PARTS OF THE EXERCISE:
A. In the string-type thread, answer these:
(i) Which type does the writer say they did not propose changing?
(ii) Which dtype does pandas always use for strings?
(iii) The compressed utf-8 approach is described as a workaround that is not a substitute for what?
B. Alter the string-type thread: reproduce everything from "If we're going" down to "for that matter...", putting "auxiliary buffer" wherever "lookaside buffer" appears.

On Mon, Jan 20, 2014 at 04:12:20PM -0700, Charles R Harris wrote:
On Mon, Jan 20, 2014 at 3:35 PM, Nathaniel Smith <njs@pobox.com> wrote:
On Mon, Jan 20, 2014 at 10:28 PM, Charles R Harris <charlesr.harris@gmail.com> wrote:
I didn't say we should change the S type, but that we should have
say 's', that appeared to python as a string. I think if we want
something, transparent
string interoperability with python together with a compressed representation, and I think we need both, we are going to have to deal with the difficulties of utf-8. That means raising errors if the string doesn't fit in the allotted size, etc. Mind, this is a workaround for the mass of ascii data that is already out there, not a substitute for 'U'.
If we're going to be taking that much trouble, I'd suggest going ahead and adding a variable-length string type (where the array itself contains a pointer to a lookaside buffer, maybe with an optimization for stashing short strings directly). The fixed-length requirement is pretty onerous for lots of applications (e.g., pandas always uses dtype="O" for strings -- and that might be a good workaround for some people in this thread for now). The use of a lookaside buffer would also make it practical to resize the buffer when the maximum code point changed, for that matter...

DATA:
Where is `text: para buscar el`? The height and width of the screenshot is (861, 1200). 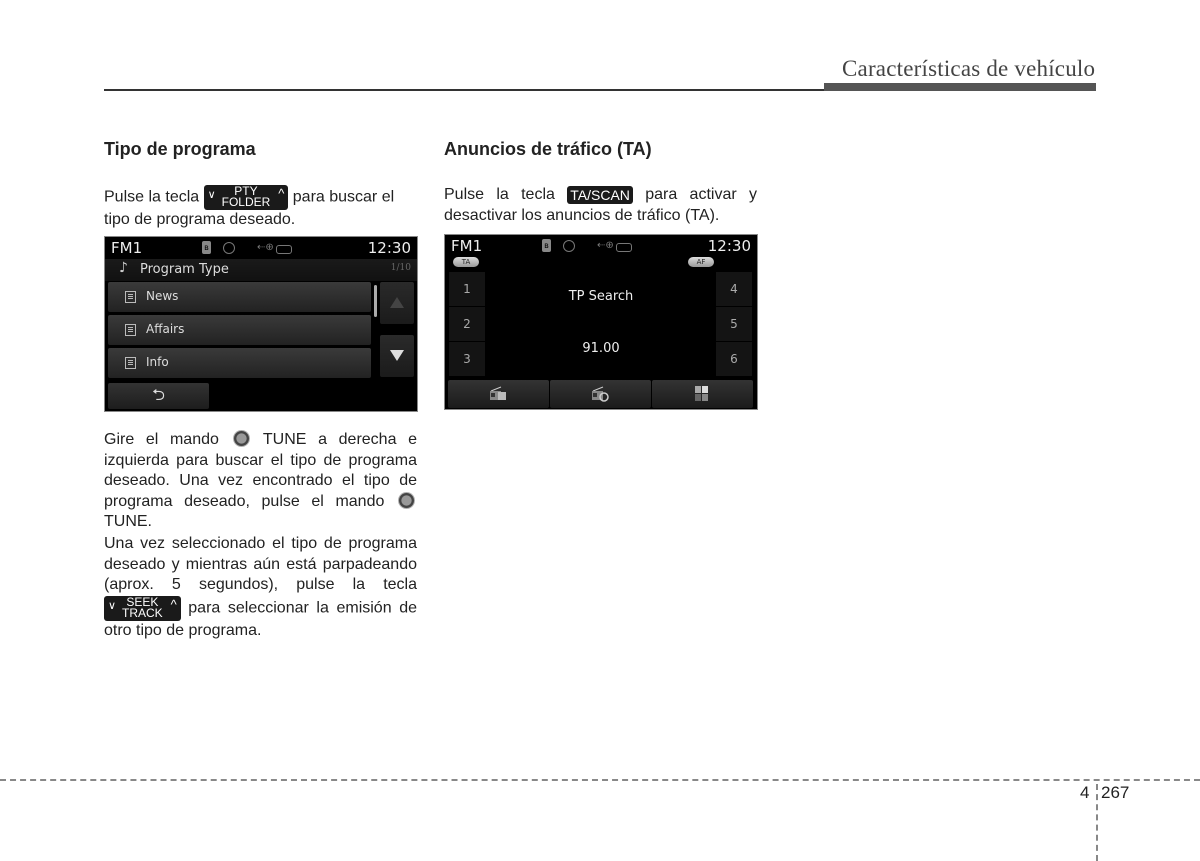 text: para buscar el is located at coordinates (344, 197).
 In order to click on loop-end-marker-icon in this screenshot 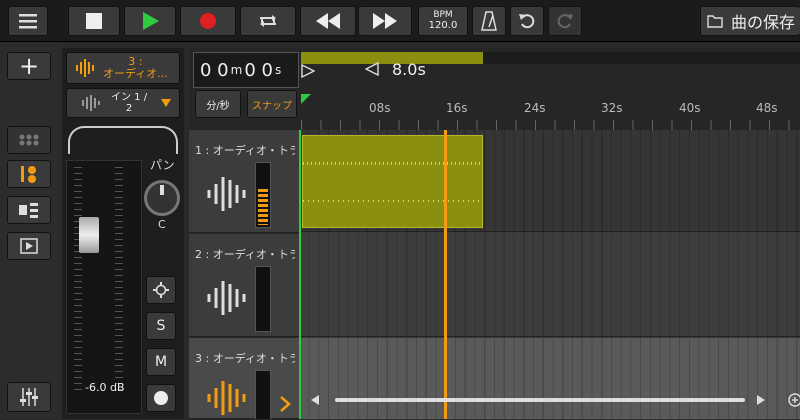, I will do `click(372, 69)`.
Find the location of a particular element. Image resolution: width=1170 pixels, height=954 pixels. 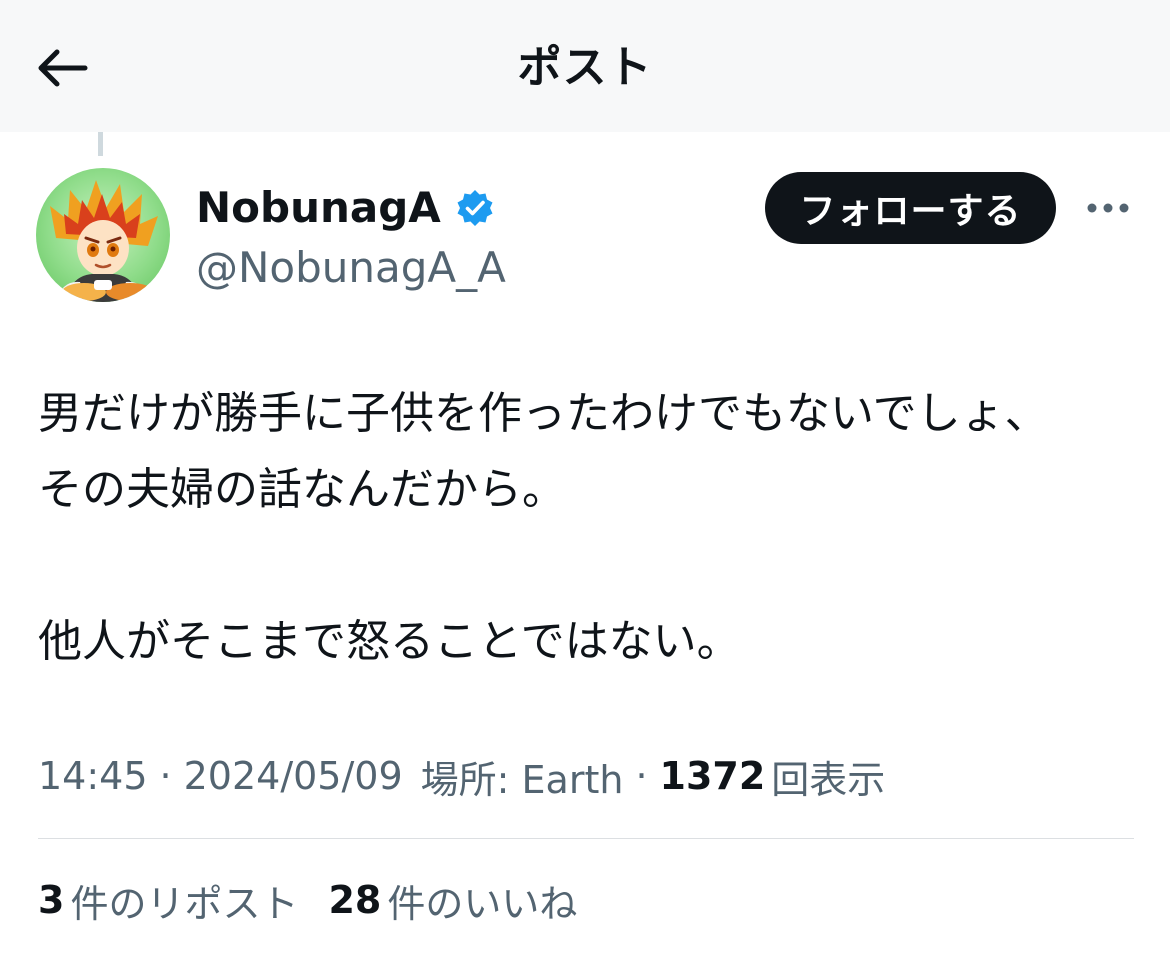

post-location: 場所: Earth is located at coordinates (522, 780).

ANSWERS TO THE PROBLEMS:
A.
(i) The S type.
(ii) dtype="O".
(iii) 'U'.

B.
If we're going to be taking that much trouble, I'd suggest going ahead and adding a variable-length string type (where the array itself contains a pointer to a auxiliary buffer, maybe with an optimization for stashing short strings directly). The fixed-length requirement is pretty onerous for lots of applications (e.g., pandas always uses dtype="O" for strings -- and that might be a good workaround for some people in this thread for now). The use of a auxiliary buffer would also make it practical to resize the buffer when the maximum code point changed, for that matter...